Tra circa un mese dovrà lasciare la Casa di Kore, trovarsi un appartamento e provvedere autonomamente a tutte le spese. "Qui ho trovato tutto: affetto, sostegno, una seconda famiglia. Non desidero lasciare la scuola, rinunciare a diventare chef. Spero che si troverà una soluzione per me". Ibrahim aveva solo 16 anni quando è salito su un barcone da una costa libica, paese in cui ha trascorso due mesi prima di riuscire a trovare il passaggio verso l'Europa. "In Nigeria si vive nella paura. C’è Boko Haram. I soldati sono vicino ai confini dei paesi. Se attraversi puoi essere ucciso. E’ molto pericoloso – racconta -. Nel mio paese non c’è nulla, non c’è lavoro. Non si riesce a vivere. Quando decidi di uscire dal villaggio devi pagare per passare e hai il 50 per cento di possibilità di uscire vivo".

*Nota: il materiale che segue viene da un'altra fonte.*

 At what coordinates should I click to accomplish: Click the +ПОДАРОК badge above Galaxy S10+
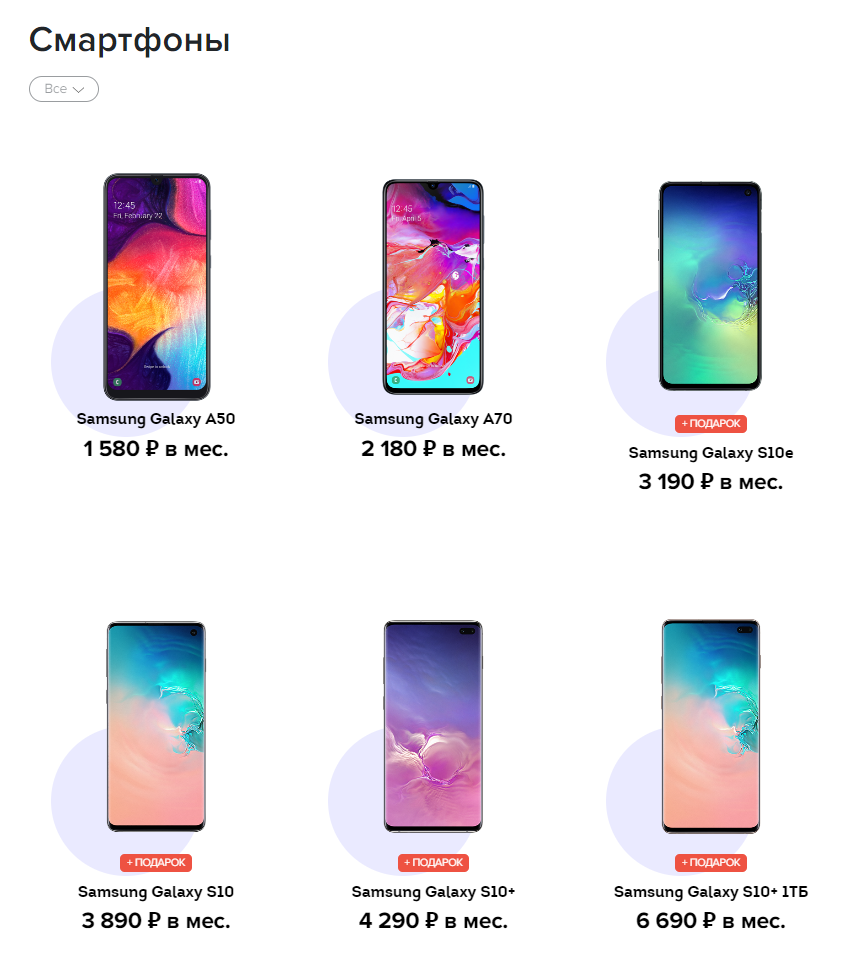(x=433, y=863)
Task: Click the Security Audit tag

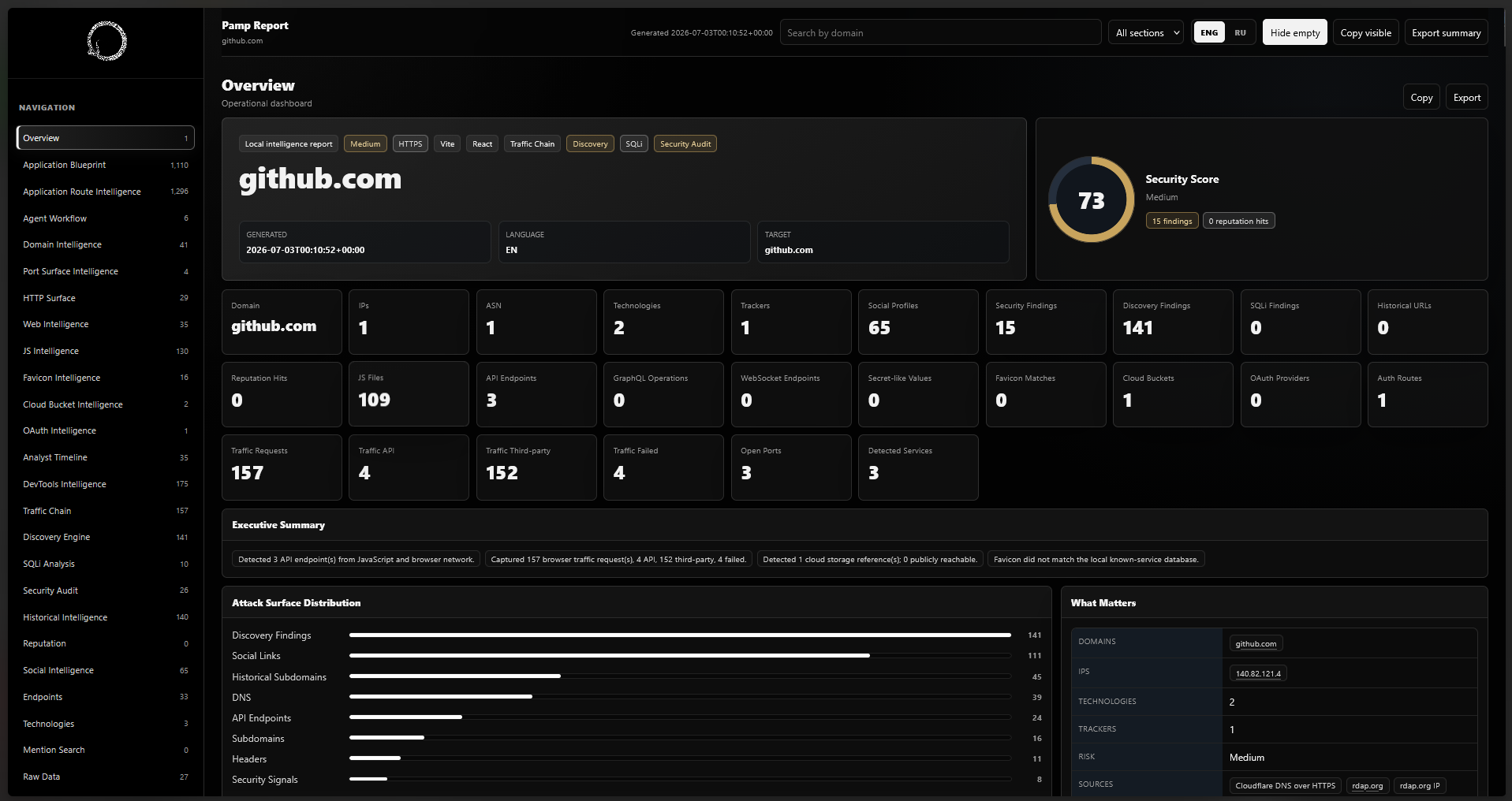Action: point(685,143)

Ibrahim racconta la fuga dall’Africa per arrivare in Italia. "Sono partito senza soldi, senza niente. Per strada ho fatto tanti lavori. Passare i confini vuol dire nascondersi in camion tra merci e sperare di restare vivi. In Libia ho lavorato come bracciante. Lì sono molto cattivi. Picchiano con il martello perché sei diverso, non parli l’arabo. Dormivo per strada e non sempre riuscivo a mangiare. Poi sono riuscito a partire. Era una barca piccola. Avevo molta paura. A quel punto, però, non puoi tornare a casa e non puoi restare in Libia perché lì è ancora più pericoloso. Siamo salpati di notte. Sono morte diverse persone durante la traversata. E’ molto dura, troppo. C’erano molti bambini che piangevano, tanta disperazione. All’alba ci ha avvicinato una nave tedesca. Quando l’ho vista, ho detto: sono salvo".